In case you didn't know, the lack of a dishwasher in my life has long caused vexation. Anyone who has read my writings on the subject would know that I reeeeally love a machine that takes washing dishes right out of my detergent-chapped hands. And now one resides right here in the kitchen! No longer must I stare at a stinky sponge and everyone's sauce-spattered plates after dinner. No more will I scour that nasty mixture of food residue and crusted-over spit off of all the forks, one at a time, every single day. The dishwasher has magically freed me from the drudge. And to make it even better, if I just leave it open after it has done the cleaning for me, it automatically converts into a drying rack!

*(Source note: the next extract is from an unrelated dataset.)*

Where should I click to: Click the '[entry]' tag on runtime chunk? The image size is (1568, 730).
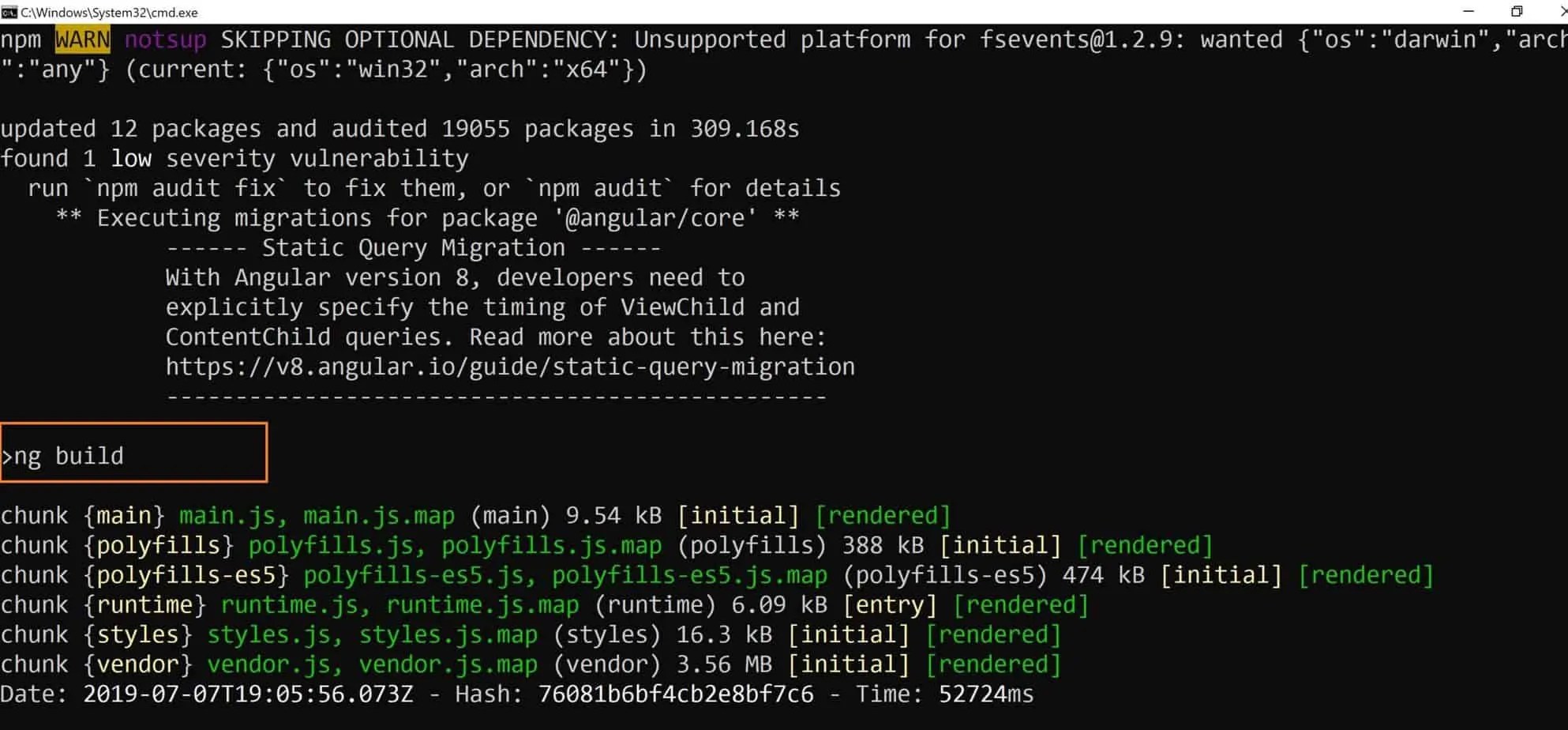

Incidentally, the plumbers left another thing outside the house that we've used more than expected:


Yes, we now have hot water on the outside of the house. This was not my idea, but it's also not my house. Hot water on an exterior spigot is one of those things that seems silly and useless until you have it. But now that it is installed, we've used it extensively. If you were going to clean something by taking it outside and hosing it, you should try hosing it with nearly-scalding hot water. Even the most malodorous indications of an incontinent cat come right out of the rugs, leaving only steaming-hot cleanliness.
Anyway, we were in the middle of making an apple pie. Except we decided we didn't feel like making a pie crust, so this is not a pie but an apple... cobbler? crisp? buckle? crumble? We read this article and decided that it's probably either an apple crisp or an apple crumble.

We lengthened the baking time after spearing one of the apples with a toothpick and finding that it was still rock-hard after the recipe said it should have been at least halfway done. It was barely warmed up in the center. We can't fault Helen Kalata of Chicago, Illinois for faulty recipe instructions. It's quite reasonable that the baking time should get longer when we have twice as many apples that the oven heat must penetrate.
Anyway, we wanted to get the dishwasher started (since it was nearly full), but the bowl of apple topping was still, well, full of apple topping. The oven timer told us we still had thirty minutes before the pie was ready to be dressed on top, and we were not going to delay the dish cycle for that long just because of one bowl.

When the apples were finally nearly-done, this looked like a really damn good pan of potato hash.

I thought this was meant to be a crumb topping, but it started melting onto the apples before we'd scattered the entirety of it. Perhaps if we were good at dispersing it evenly instead of in lumps, it would have melted into a crispy crust on top.

At the end of its baking time, the pie emerged looking oddly like something a preschooler would have made. The spattered-looking top makes it look like someone's parent will smile down at their child and proudly say "And little Tilsie helped make dessert!"

Interestingly, some of the apples had squirted out foam that hardened before it could evaporate away. You might think this fizzled for a bit right after we took it out of the oven and then dripped down that apple cube, but it remained there without even deflating long after the pie cooled off.

One thing I liked about this pie from the moment I cut it: it slices very cleanly. A lot of pies are too runny for that, like those cherry pies made from canned pie filling (which I like so much that I often skip the whole business of baking them and just get a can opener and a spoon). But when you cut this pie, it stays cut.

When you cut it, it looks like, well, apples suspended in a white baked custard. AND IT IS DELICIOUS. The sour-cream stuff brings out the tartness of the apples without covering up the apple flavor, and separating the cinnamon out of the pie and into an intensely-spiced crispy top layer is brilliant. One person noted that "this tastes like it should be in a pie crust," so maybe next time we'll at least press one into the bottom of the pan even if we don't feel like doing anything involving a rolling pin.

If you have extra apples from when you stocked up on fruit and didn't realize it would all go bad at the same time, or even if you just feel like making an apple pie, this is a great recipe. We at A Book of Cookrye would even go so far as to put it on the holiday baking list if that happens this year.